- Your goal: Set the records down again in full, exactly as they are, apart from the images.

- Dataset:

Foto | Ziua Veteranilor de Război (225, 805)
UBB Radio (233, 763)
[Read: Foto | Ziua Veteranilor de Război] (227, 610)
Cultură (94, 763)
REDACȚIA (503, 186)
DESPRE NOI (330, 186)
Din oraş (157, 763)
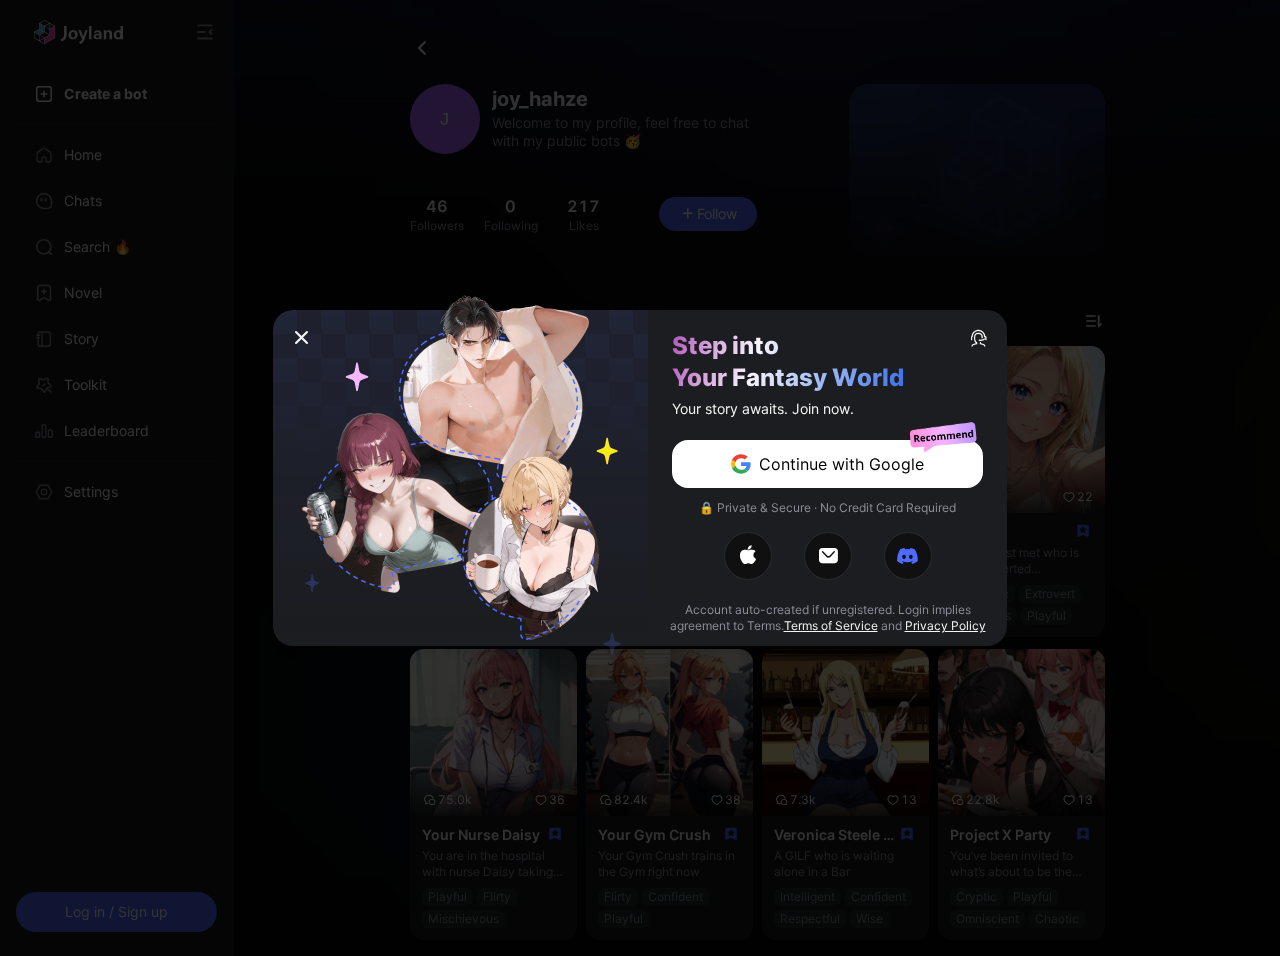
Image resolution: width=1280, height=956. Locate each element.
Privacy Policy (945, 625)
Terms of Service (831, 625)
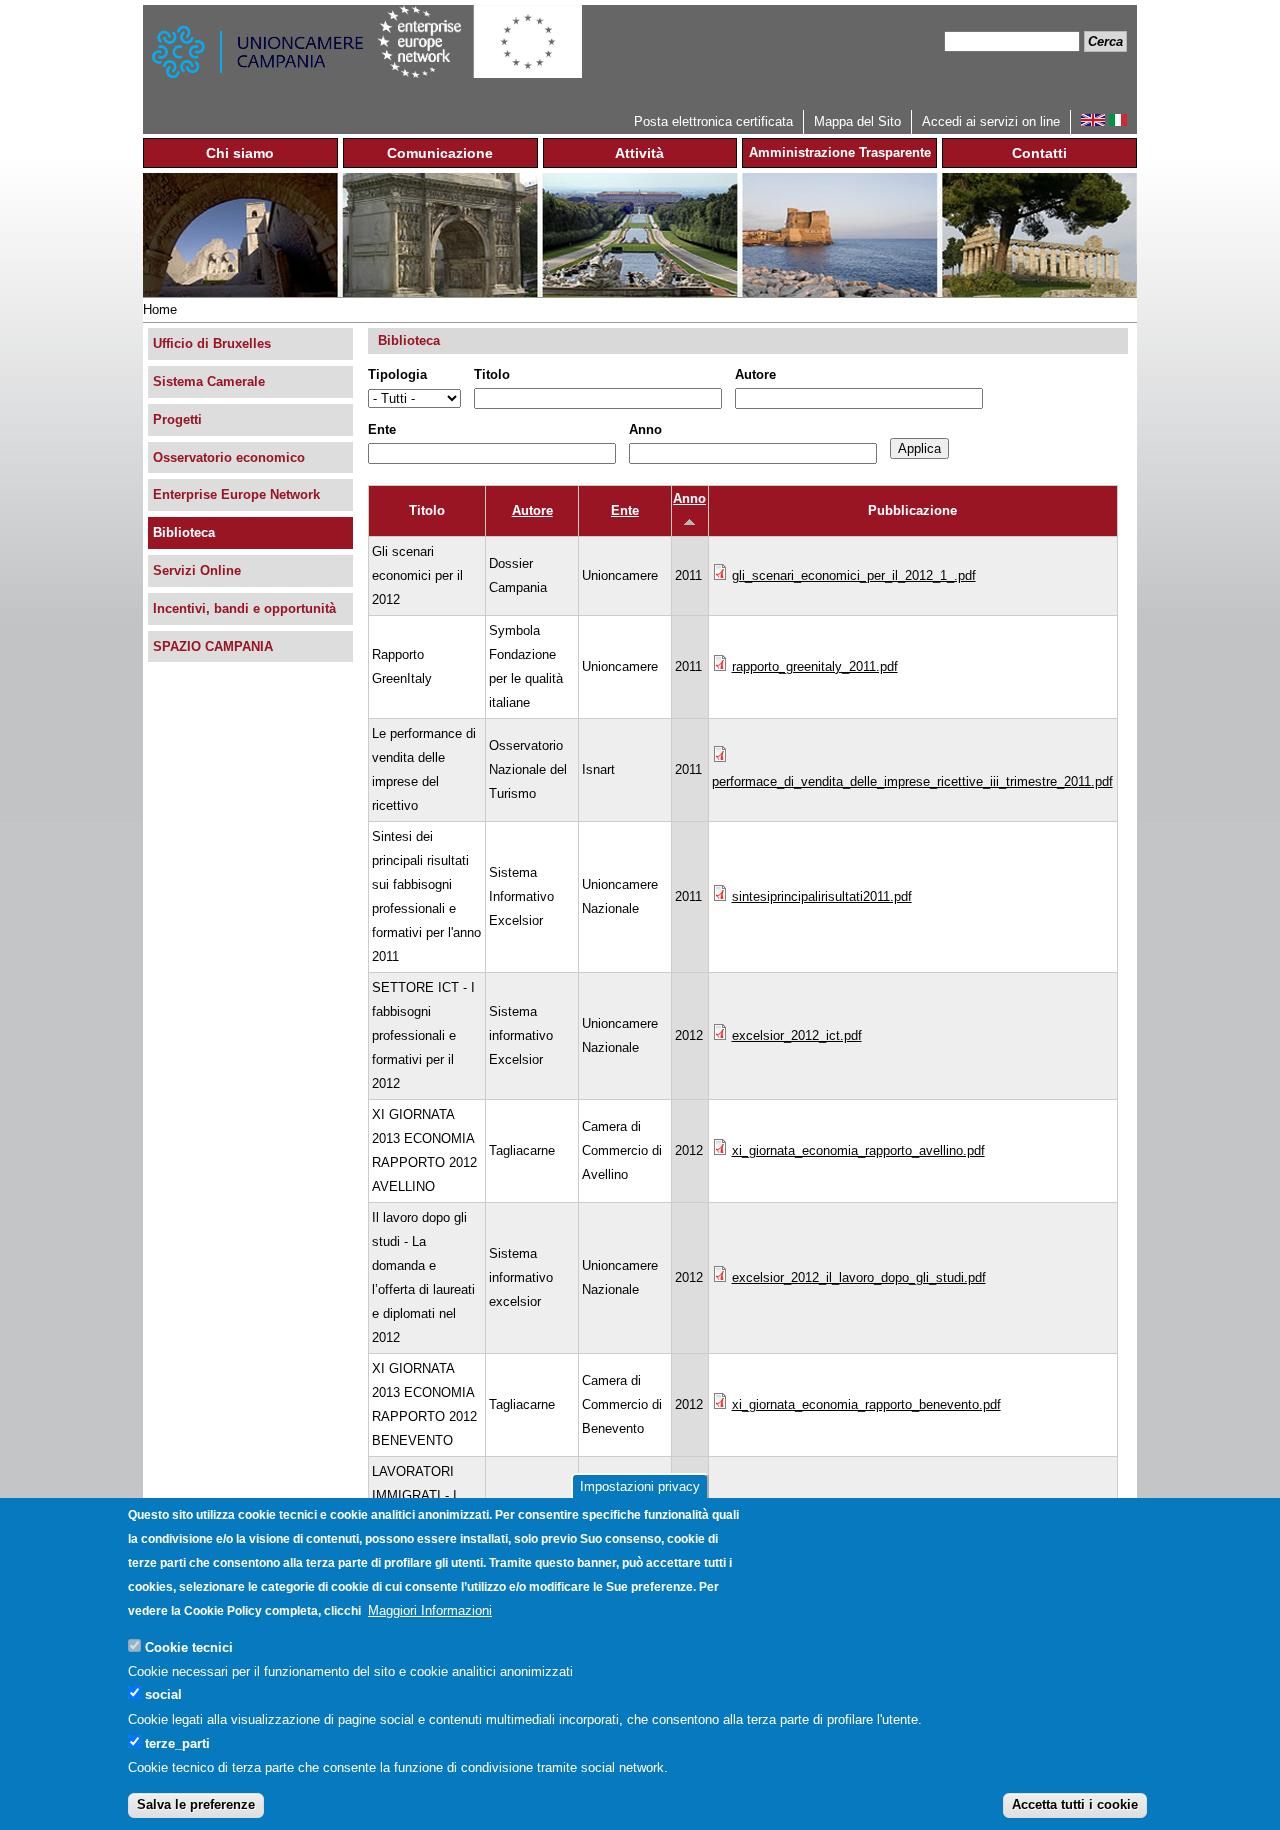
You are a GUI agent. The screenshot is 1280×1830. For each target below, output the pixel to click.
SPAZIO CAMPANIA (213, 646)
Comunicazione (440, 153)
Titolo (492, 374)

- Output for this task:
Foto | Ziua Veteranilor de Război (225, 805)
UBB Radio (233, 763)
[Read: Foto | Ziua Veteranilor de Război] (227, 610)
Cultură (94, 763)
REDACȚIA (503, 186)
DESPRE NOI (330, 186)
Din oraş (157, 763)
Image resolution: width=1280, height=956. Locate each element.
Privacy Policy (945, 625)
Terms of Service (831, 625)
You are a GUI agent. The screenshot is 1280×1830. For each target below, output the pixel to click.
SPAZIO CAMPANIA (213, 646)
Comunicazione (440, 153)
Titolo (492, 374)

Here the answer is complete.